Occupy Central and Cyber War: Technologies behind a Political Event
Date: February 26, 2015 (Thursday)
Venue: Room 7.23, 7/F, Cheng Yu Tung Tower, HKU
Speaker: Dr K.P. Chow, Associate Professor of Computer Science, Director of Law and Technology Centre, The University of Hong Kong
Occupy Central was a civil disobedience campaign in Hong Kong. Initially, the campaign aimed to organize citizens to block Hong Kong’s financial heart, at Central District, in order to persuade Mainland China to allow Hong Kong to implement genuine universal suffrage in the modes proposed. The campaign evolved into protests in different major districts of Hong Kong eventually.
While there were vigorous clashes between the protesters and police officers in the streets of Hong Kong, more silent confrontations had begun among protest supporters, hacktivists, and the Hong Kong government. The cyber weapons were mobile applications with malware for surveillance, tools for Distributed Denial of Service (DDoS) attacks, phishing emails with Advanced Persistent Threat (APT) and so on. In this paper, we gather information about cyber-attacks related to Occupy Central and classify the attacks based on their attacking purposes, techniques, targets and propagation media. According to the classification and timeline, we generalize the attacks to construct a framework that helps to identify patterns of future cyber-attacks.

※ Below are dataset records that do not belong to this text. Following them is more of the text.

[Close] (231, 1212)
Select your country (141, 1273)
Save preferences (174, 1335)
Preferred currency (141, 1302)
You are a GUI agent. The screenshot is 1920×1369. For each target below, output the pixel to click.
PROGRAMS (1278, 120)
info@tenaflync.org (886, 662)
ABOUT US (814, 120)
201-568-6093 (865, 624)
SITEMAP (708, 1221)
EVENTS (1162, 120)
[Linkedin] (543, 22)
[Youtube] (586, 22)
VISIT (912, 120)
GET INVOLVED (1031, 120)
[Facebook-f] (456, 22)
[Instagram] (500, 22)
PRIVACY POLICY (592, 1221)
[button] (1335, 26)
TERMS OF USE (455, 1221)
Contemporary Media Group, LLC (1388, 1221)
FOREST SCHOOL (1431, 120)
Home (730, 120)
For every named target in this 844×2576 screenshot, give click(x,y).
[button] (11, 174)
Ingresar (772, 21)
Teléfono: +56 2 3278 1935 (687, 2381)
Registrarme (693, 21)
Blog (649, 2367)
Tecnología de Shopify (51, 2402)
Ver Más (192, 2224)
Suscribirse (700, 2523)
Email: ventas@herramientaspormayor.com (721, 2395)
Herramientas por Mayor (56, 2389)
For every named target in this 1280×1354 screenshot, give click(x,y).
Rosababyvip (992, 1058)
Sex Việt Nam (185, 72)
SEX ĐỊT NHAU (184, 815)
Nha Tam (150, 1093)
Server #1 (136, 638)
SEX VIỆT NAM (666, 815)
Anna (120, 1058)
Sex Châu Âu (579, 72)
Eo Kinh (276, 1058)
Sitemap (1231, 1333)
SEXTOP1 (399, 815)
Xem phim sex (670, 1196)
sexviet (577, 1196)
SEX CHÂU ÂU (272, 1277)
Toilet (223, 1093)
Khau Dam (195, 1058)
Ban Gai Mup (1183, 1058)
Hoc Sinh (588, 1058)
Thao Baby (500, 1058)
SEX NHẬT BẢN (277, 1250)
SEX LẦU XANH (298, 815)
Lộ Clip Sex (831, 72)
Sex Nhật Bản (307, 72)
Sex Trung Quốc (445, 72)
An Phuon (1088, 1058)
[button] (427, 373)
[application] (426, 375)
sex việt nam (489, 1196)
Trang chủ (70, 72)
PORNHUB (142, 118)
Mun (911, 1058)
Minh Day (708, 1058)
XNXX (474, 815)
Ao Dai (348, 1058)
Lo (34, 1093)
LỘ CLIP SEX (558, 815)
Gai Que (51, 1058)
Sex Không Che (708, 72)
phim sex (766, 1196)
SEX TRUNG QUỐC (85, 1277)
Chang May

Dr. K.P. Chow (MA, PhD UC Santa Barbara) is an Associate Professor at the Department of Computer Science, Director of the Law and Technology Centre and Associate Director of the Center for Information Security and Cryptography (CISC) at The University of Hong Kong. Dr. Chow’s areas of research interest are computer forensics, cryptography, computer security, Internet surveillance and privacy. In the past few years, Dr. Chow has been invited to be a computer forensic expert to assist the Judiciary in Hong Kong.